Excerpt to read:

********************

Opinion
NOT TO BE PUBLISHED
APPEAL from an order of the Superior Court of Los Angeles County No. VC048263, Daniel S. Murphy, Judge.
Center for Disability Access and Russell C. Handy for Appellant.
Golob, Bragin & Sassoe and Albert L. Sassoe, Jr. for Respondent.
Retired Judge of the Los Angeles Superior Court, assigned by the Chief Justice pursuant to article VI, section 6 of the California Constitution.
INTRODUCTION
Ana Casas sued Record Town USA, LLC, dba Wherehouse (Record Town) for violation of federal and state statutes designed to provide equal access to public accommodations to persons with disabilities. After the action was settled, Casas moved for and was awarded attorneys’ fees. Record Town paid and Casas accepted the amount of attorneys’ fees awarded by the trial court. Casas appealed, claiming the trial court abused its discretion in not awarding her a larger amount. Record Town filed a motion to dismiss the appeal arguing it was filed too late and that Casas has waived her right to appeal the trial court’s order. We conclude the appeal is timely, but must nevertheless be dismissed. Casas’s acceptance of payment of the fee award precludes her appeal.
FACTUAL AND PROCEDURAL BACKGROUND
The appellate record is limited because this case arises out of a settlement. However, certain background facts are not disputed in the briefs. We treat those facts as true for purposes of this appeal, even though they are not established by the record.

********************

Parts of the exercise:
1: From the court opinion, set down the stretch from "Golob, Bragin &" through "the California Constitution.".
2: Render this sentence from the court opinion in Spanish: "The appellate record is limited because this case arises out of a settlement."

Data segment:
********************

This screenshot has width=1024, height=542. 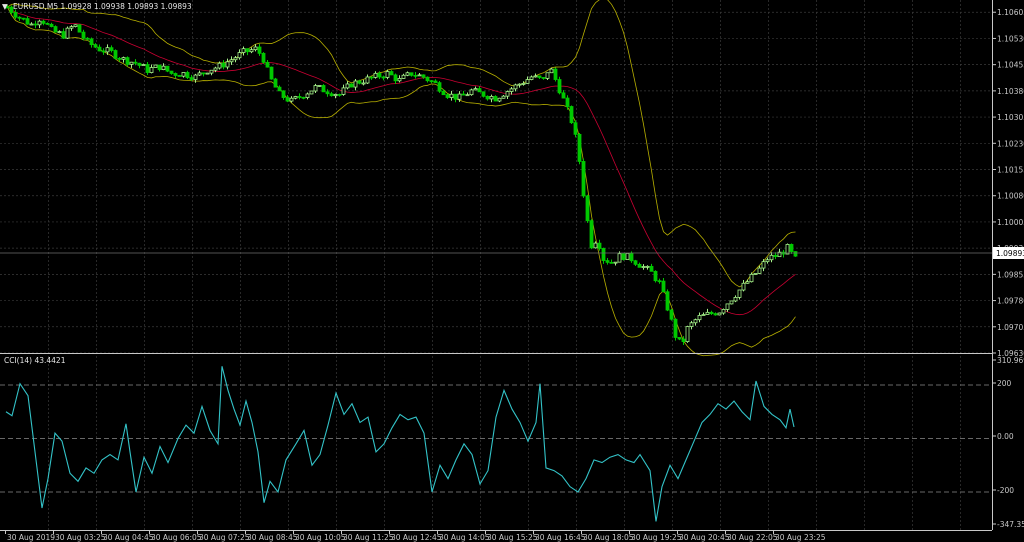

********************

Your responses:
1:
Golob, Bragin & Sassoe and Albert L. Sassoe, Jr. for Respondent.
Retired Judge of the Los Angeles Superior Court, assigned by the Chief Justice pursuant to article VI, section 6 of the California Constitution.

2: El expediente de apelación es limitado porque este caso deriva de un acuerdo transaccional.